▸ **To do**
Gather each line from the entries below that includes the word "Open", and copy those lines in full.

▸ **Working data**
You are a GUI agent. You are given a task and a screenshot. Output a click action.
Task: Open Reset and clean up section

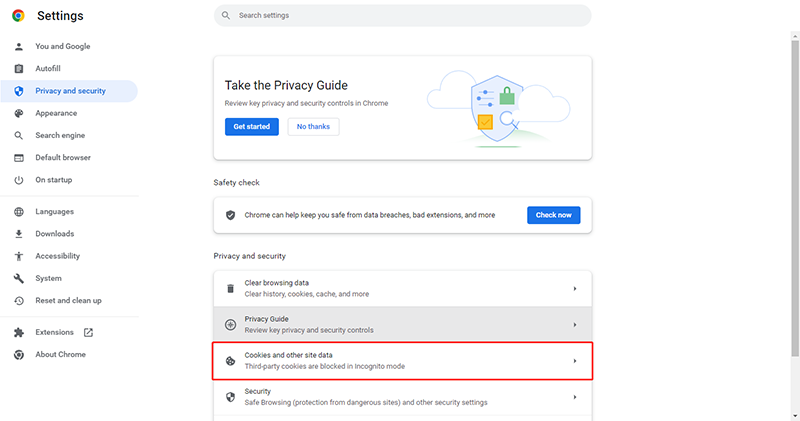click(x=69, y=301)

...

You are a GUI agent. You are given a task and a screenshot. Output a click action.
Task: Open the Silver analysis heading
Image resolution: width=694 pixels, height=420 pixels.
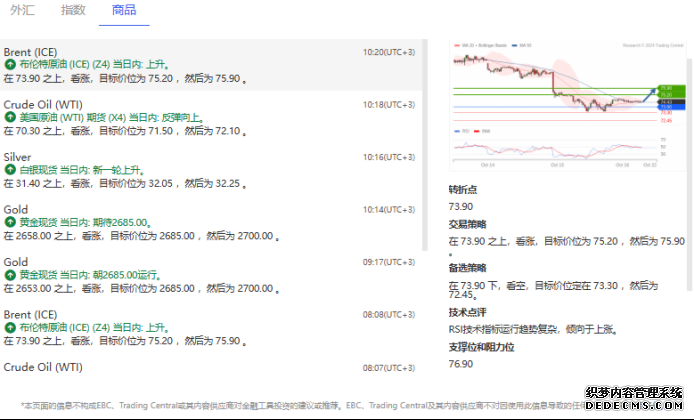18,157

▸ **Exercise output**
Task: Open Reset and clean up section
Task: Open the Silver analysis heading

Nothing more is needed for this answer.